## WHAT IS NEEDED
Format the part of the data that begins with the line containing "How do I perform: Click parcel label 1040?" and continues to the end of the data as a Markdown table with the columns Row and Line, one numbered row per line, skipping blank lines. Omit the pictures from the table.

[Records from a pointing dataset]
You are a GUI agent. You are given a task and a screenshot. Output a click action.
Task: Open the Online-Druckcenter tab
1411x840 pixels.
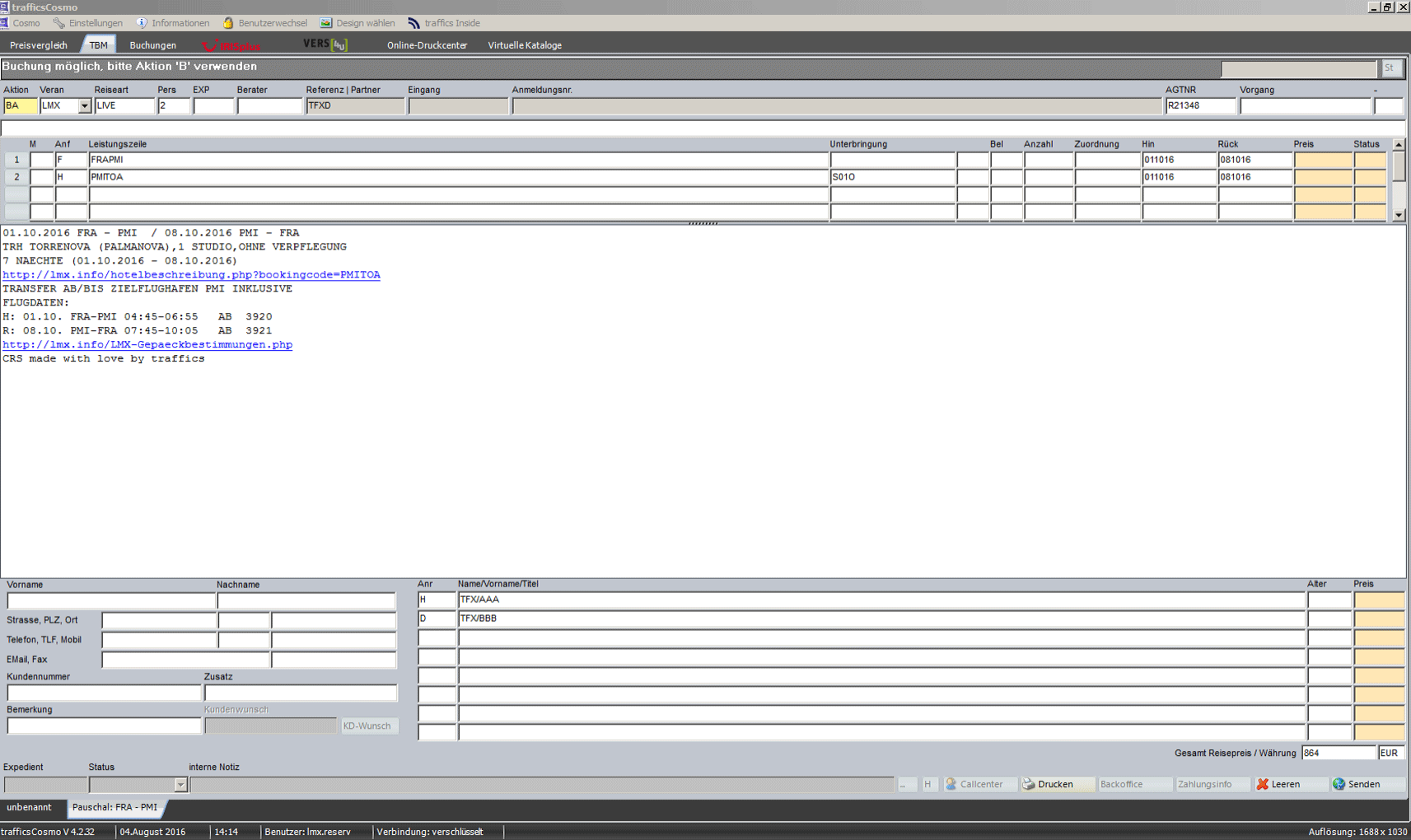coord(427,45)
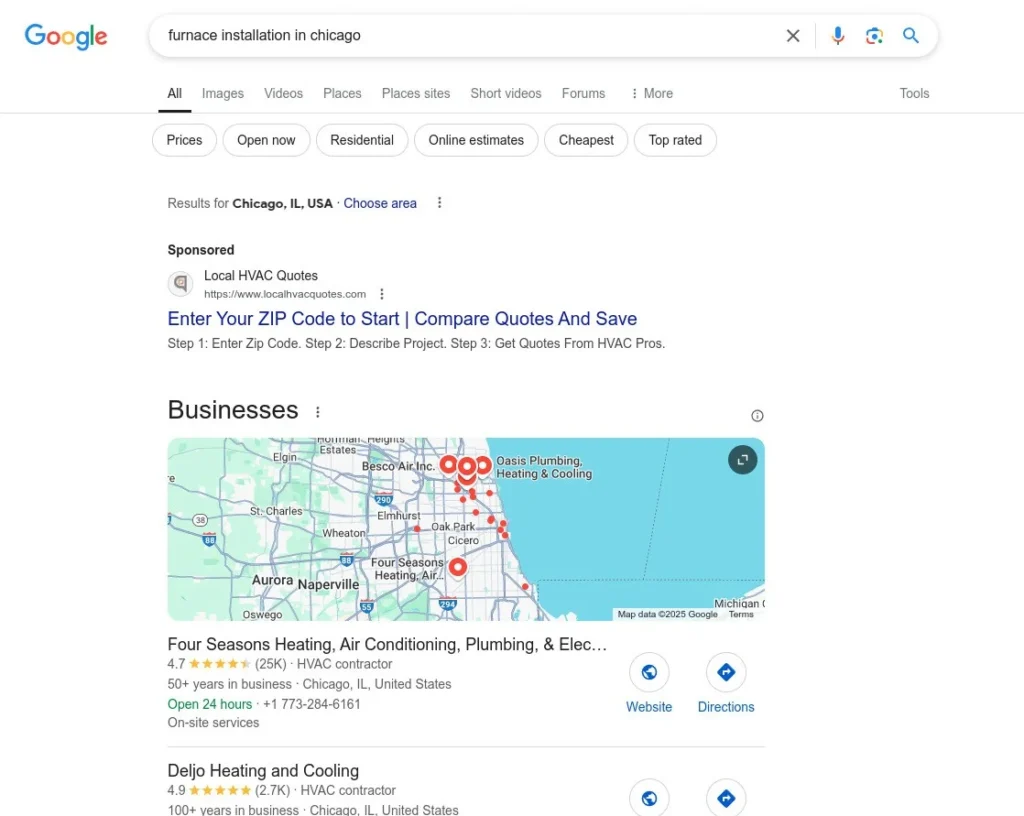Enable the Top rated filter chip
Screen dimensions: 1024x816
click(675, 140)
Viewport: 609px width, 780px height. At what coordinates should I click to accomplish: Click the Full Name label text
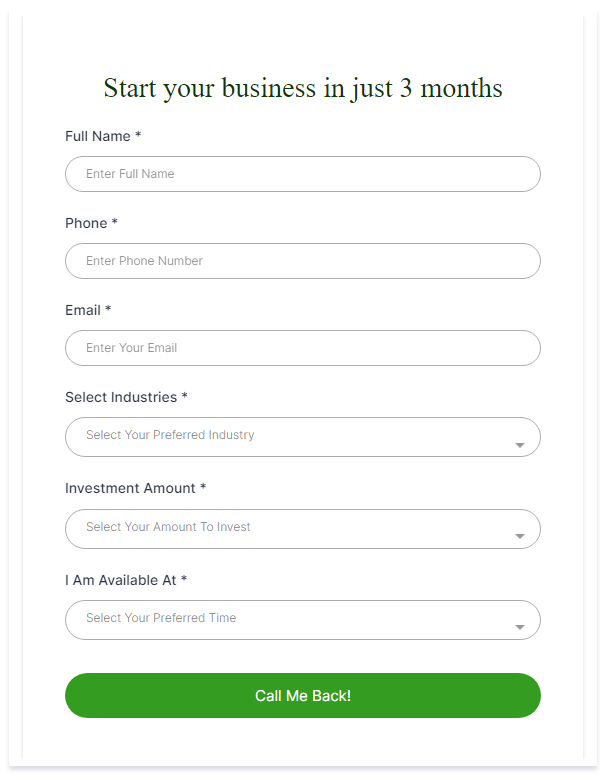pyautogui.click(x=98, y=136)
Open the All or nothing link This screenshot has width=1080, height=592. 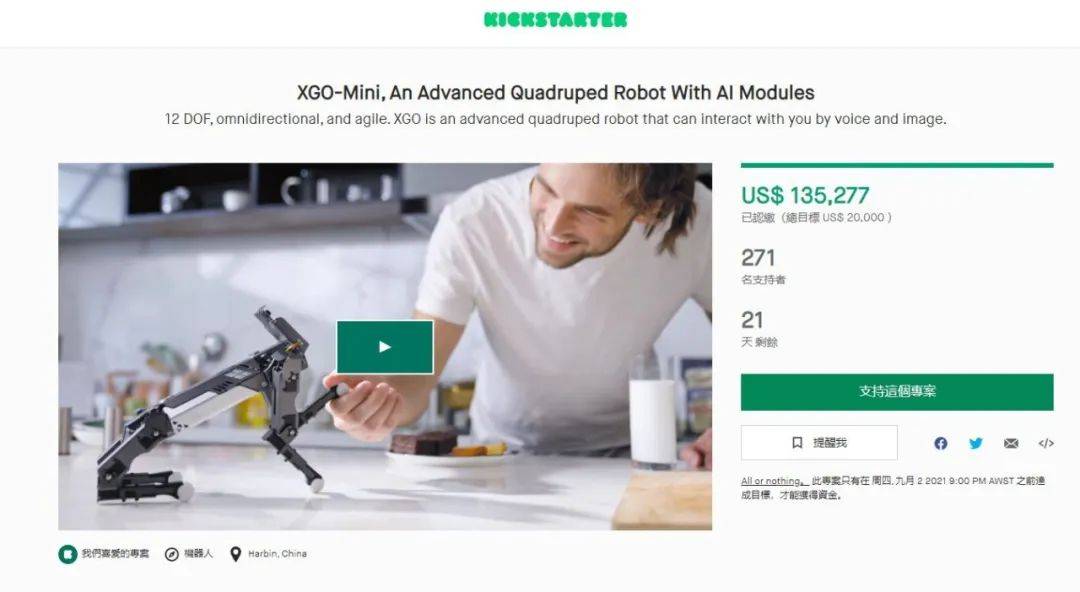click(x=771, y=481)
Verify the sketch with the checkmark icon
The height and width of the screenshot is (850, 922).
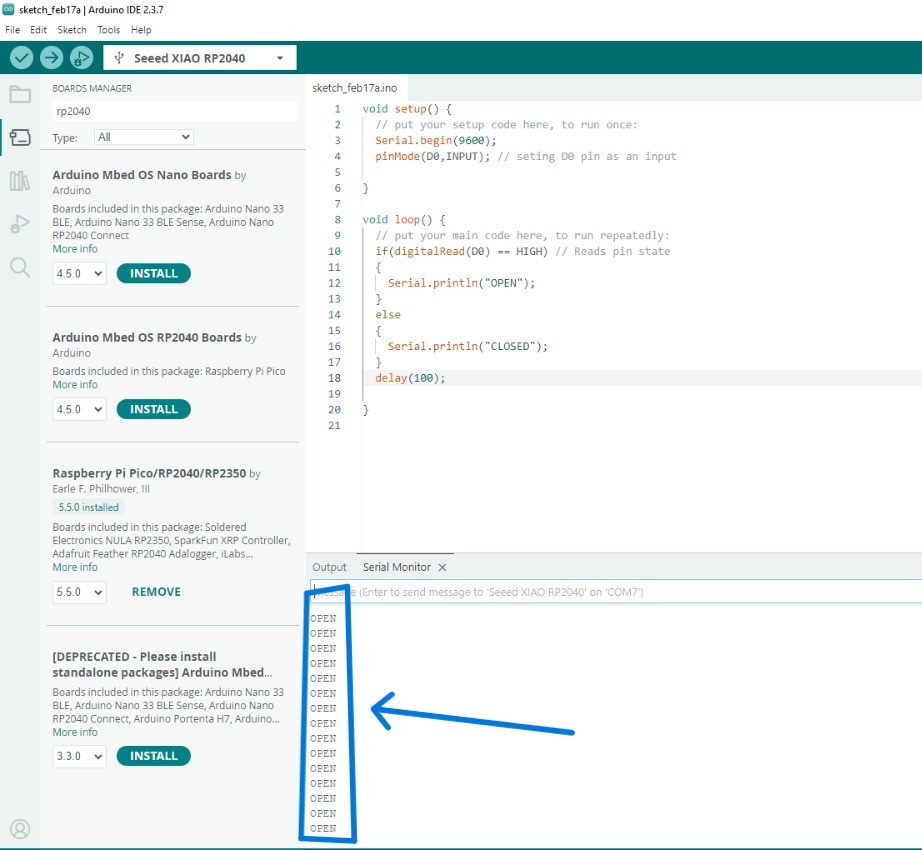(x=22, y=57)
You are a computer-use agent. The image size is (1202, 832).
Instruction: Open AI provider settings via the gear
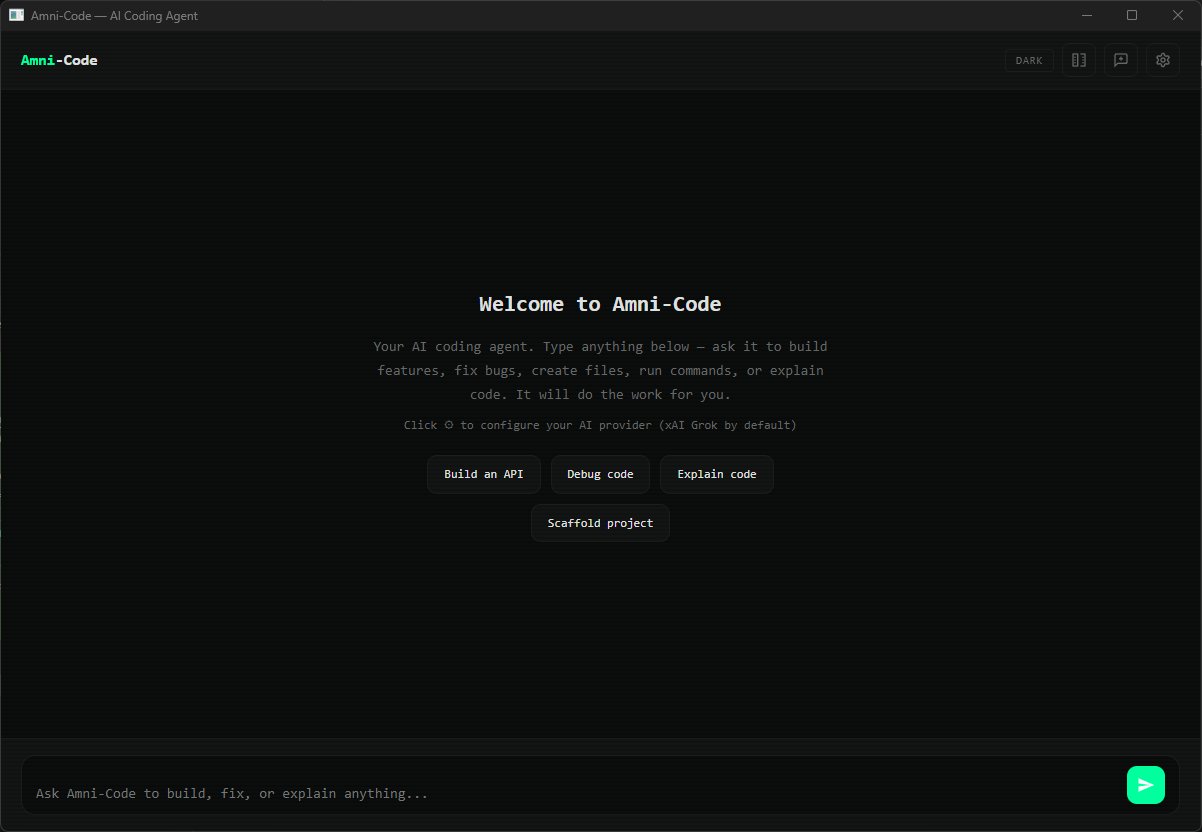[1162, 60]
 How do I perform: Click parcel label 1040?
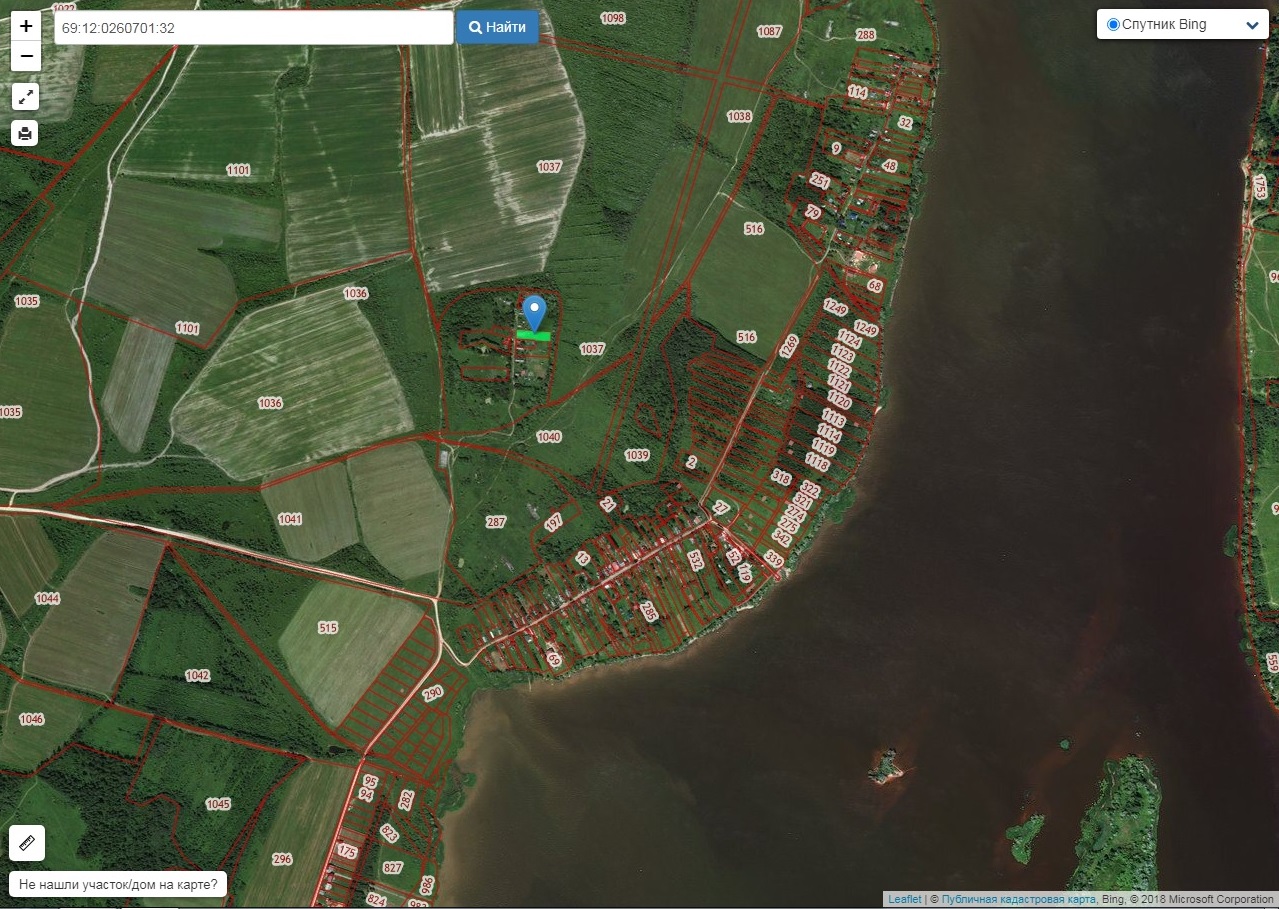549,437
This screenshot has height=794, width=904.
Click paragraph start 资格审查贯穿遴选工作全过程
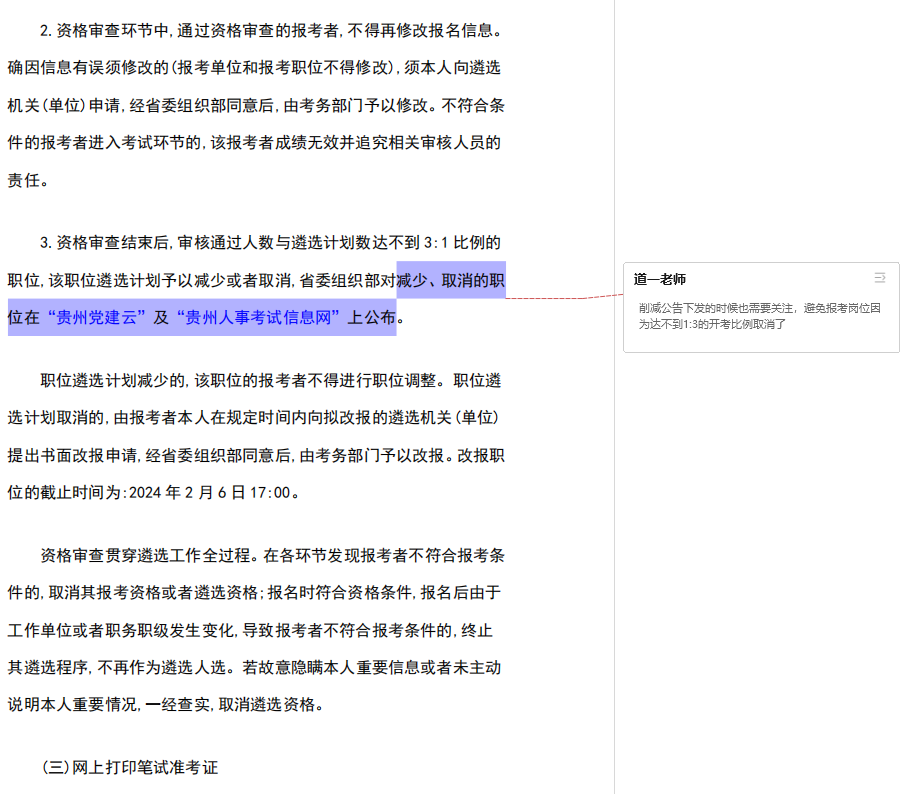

## RESULT OF THE EXERCISE
| Row | Line |
|---|---|
| 1 |  How do I perform: Click parcel label 1040? |
| 2 | 549,437 |
| 3 | This screenshot has height=794, width=904. |
| 4 | Click paragraph start 资格审查贯穿遴选工作全过程 |